Doris was nervous about interacting with the travelers, and her carriage said that she felt inferior. Her shoulders hunched slightly forward and her eyes shied away from conversation. Doris lived behind the hostel and was able to clean her small brown house after she tended all the other rooms.
Doris put down her mop and approached the laundry sink where I was scrubbing my clothes. Doris pointed at my black sweater soaking in the sink. "Voy a limpiarlo." She was going to clean it.
"No, no, Doris, esta bien." I would clean my own clothes. She smiled. Her teeth were lined with gold.
"Linda, la Virgen de Santa Cruz, cuando vas a regresar?" She called me la Virgen de Santa Cruz because she said I resembled a bathing goddess who had been sacrificed by the Incas. I guess I was flattered. She asked if I would return one day. My choices were to smile and say yes, or smile and say no. I smiled and said, "Yes, I'll come back."
A younger girl came back to the laundry sink. Her name was Lulu. She had noticed me talking with Doris and was curious. Lulu was a helper at Hostal Jardín, but she was leaving to return home to Sucré. Lulu was very short for her eighteen years and spoke mumbled Spanish.
"Un regalito para recordarte?" She asked me for a gift in a whispered slur. I was surprised by her request. I was washing my laundry and talking with Doris and now I had Lulu asking me for a gift. I was not hesitant to give but was startled by her approach.
"Que quieres, Lulu?" I asked her what she would like.
"Un pantalón tuyo, una camisa tuya." A pair of pants and a shirt.
After lunch, a knock at the door interrupted my conversation with my roommate Emily. We were showing each other the gifts we had bought for our families at La Concha, the local market. Our bags were overflowing with presents. Lulu entered our room and instantly looked overwhelmed by the amount of stuff two girls could have. She sat on my bed and I held up items I had separated from my bags to give to her.
"Pantalón? Una camisa?"
I continued to hold up items since she seemed excited with what was presented to her. She started kissing me on both cheeks, thanking me profusely. Then I caught her eyes looking at my bag on the floor. She wanted more. Greed had surfaced, and what she didn't have now she wanted. I had packed less than the other travelers and still I had more than Lulu. I continued giving until the thought entered my mind, What about me?
I saw her sad eyes looking at my makeup case. I had already given her half of my makeup. What I had given her would be the items she wore home to Sucré. My work clothes, makeup, and shampoothese materials would separate her from her friends in Sucré. Now she knew where I was from. A gift turned into a glance through the window that shows what possessions make of us.

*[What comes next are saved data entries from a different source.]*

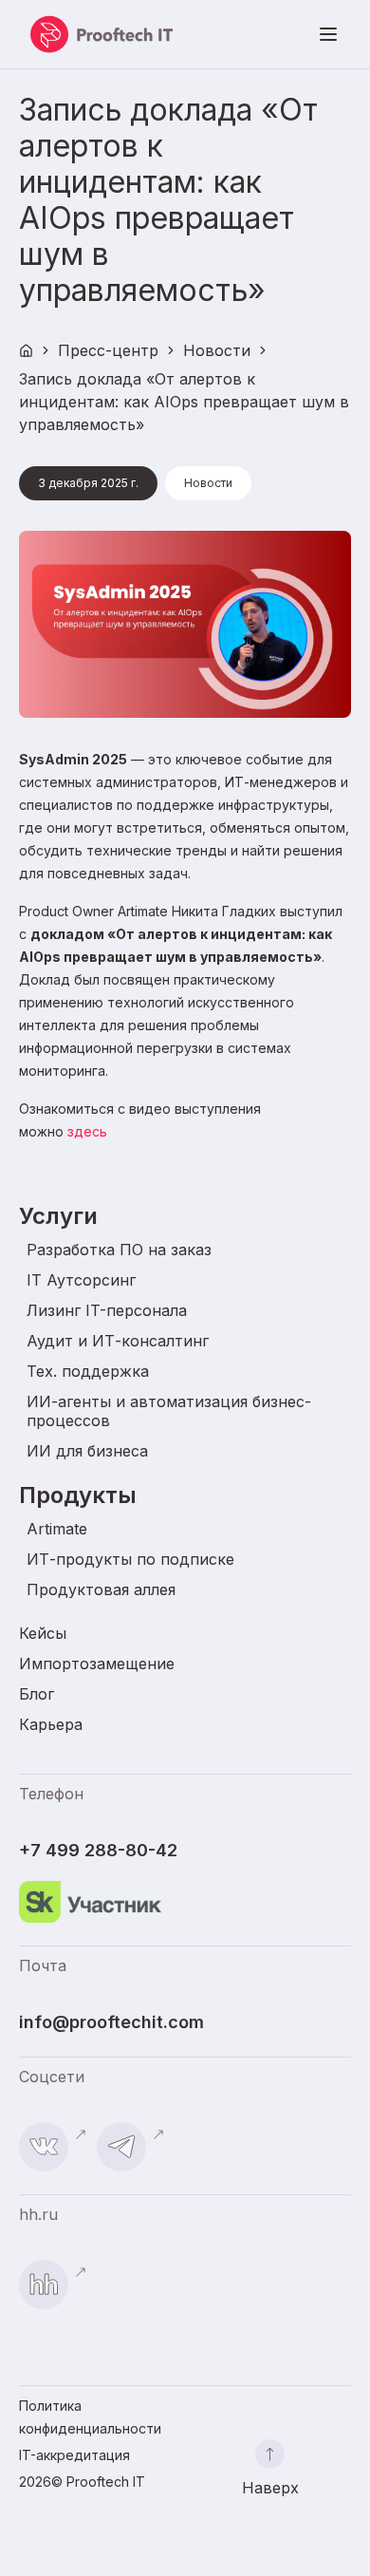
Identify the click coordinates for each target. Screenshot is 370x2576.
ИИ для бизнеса (87, 1450)
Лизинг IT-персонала (107, 1310)
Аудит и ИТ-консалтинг (118, 1340)
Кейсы (42, 1633)
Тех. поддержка (88, 1371)
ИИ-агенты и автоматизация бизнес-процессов (169, 1411)
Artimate (57, 1528)
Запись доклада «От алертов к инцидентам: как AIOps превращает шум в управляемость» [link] (184, 401)
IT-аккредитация (74, 2455)
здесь (87, 1131)
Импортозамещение (97, 1663)
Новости (216, 350)
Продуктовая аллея (101, 1589)
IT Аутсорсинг (81, 1279)
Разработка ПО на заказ (119, 1249)
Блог (36, 1693)
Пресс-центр (108, 350)
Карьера (51, 1724)
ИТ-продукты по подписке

There was both beauty and sadness in the encounter with Lulu, in the Plaza 14 de septiembre scene and in my conversation with Alvarcito. If I went back to Bolivia, I would be sad that nothing had changed. The Hogar de Ninos still unfinished, Doris still working at Hostal Jardín and the elderly man still riding his bike without pedals. These small instances and subtle encounters defined my relationship to the land and the people of Bolivia: hopeful, a little distant, and above all, honestly felt.